## ACTION ITEM
Images within the entries are to be omitted; the remainder must be reproduced exactly.

## RAW DATA
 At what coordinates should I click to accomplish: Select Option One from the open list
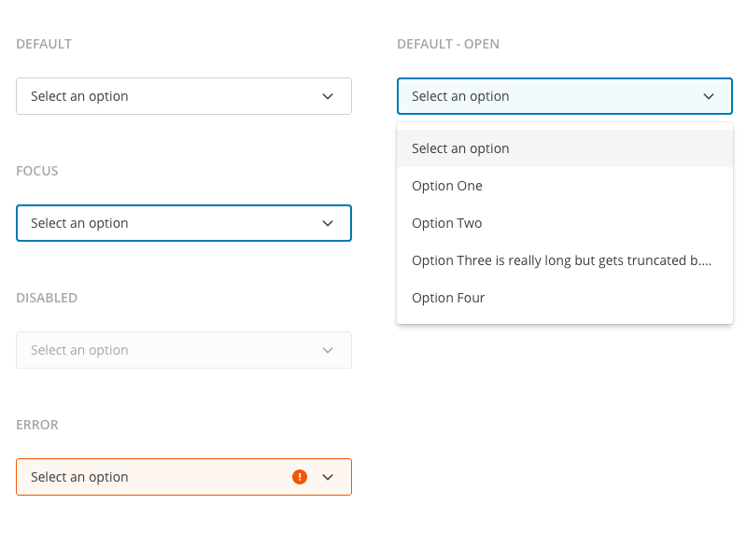click(x=446, y=186)

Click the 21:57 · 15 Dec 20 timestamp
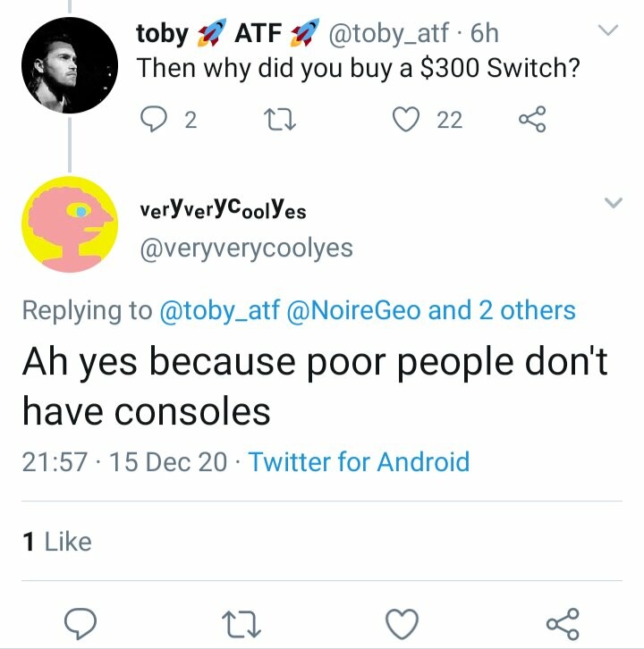tap(123, 461)
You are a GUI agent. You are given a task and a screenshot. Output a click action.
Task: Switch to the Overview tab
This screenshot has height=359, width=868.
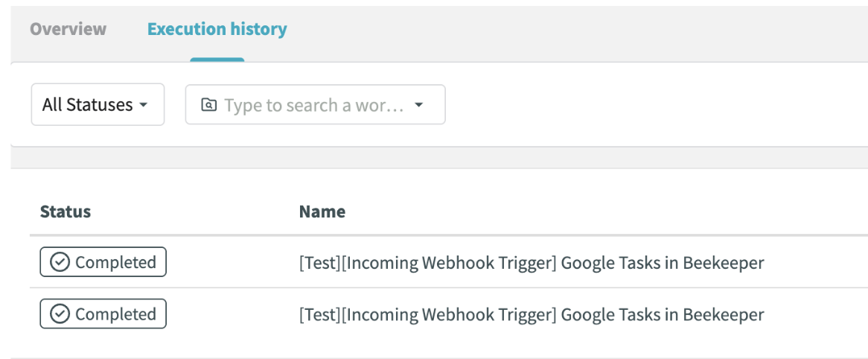[68, 29]
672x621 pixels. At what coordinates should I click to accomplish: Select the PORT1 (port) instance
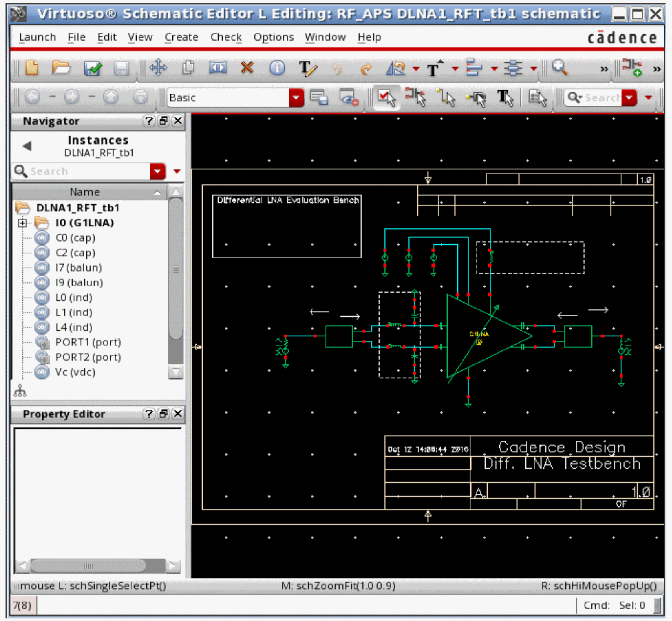[87, 342]
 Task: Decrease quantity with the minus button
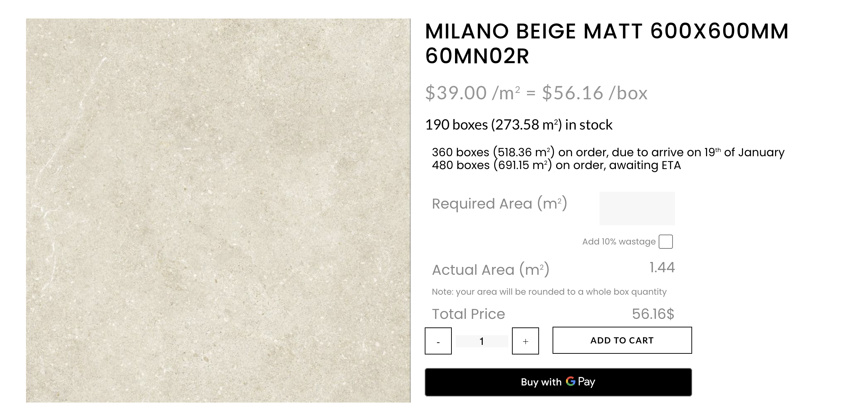[438, 341]
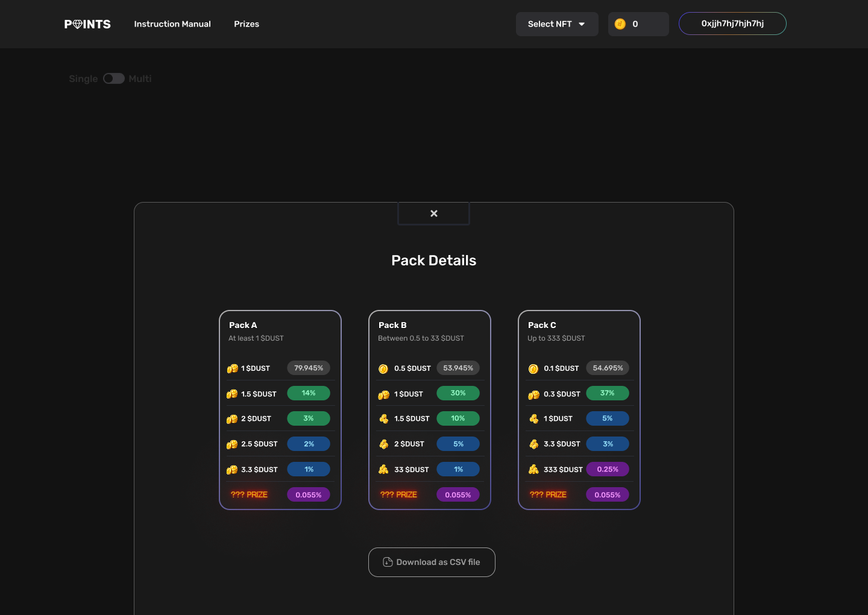This screenshot has height=615, width=868.
Task: Toggle the Single/Multi switch
Action: coord(113,78)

## EXPECTED OUTPUT
 At what coordinates should I click to accomplish: Select Option One from the open list
click(x=446, y=186)

Click the 21:57 · 15 Dec 20 timestamp
tap(123, 461)
You are a GUI agent. You are given a task and a screenshot. Output a click action.
Task: Switch to the Overview tab
This screenshot has height=359, width=868.
[68, 29]
672x621 pixels. At what coordinates should I click to accomplish: Select the PORT1 (port) instance
[87, 342]
 Task: Decrease quantity with the minus button
[438, 341]
This screenshot has height=615, width=868.
Task: Toggle the Single/Multi switch
Action: coord(113,78)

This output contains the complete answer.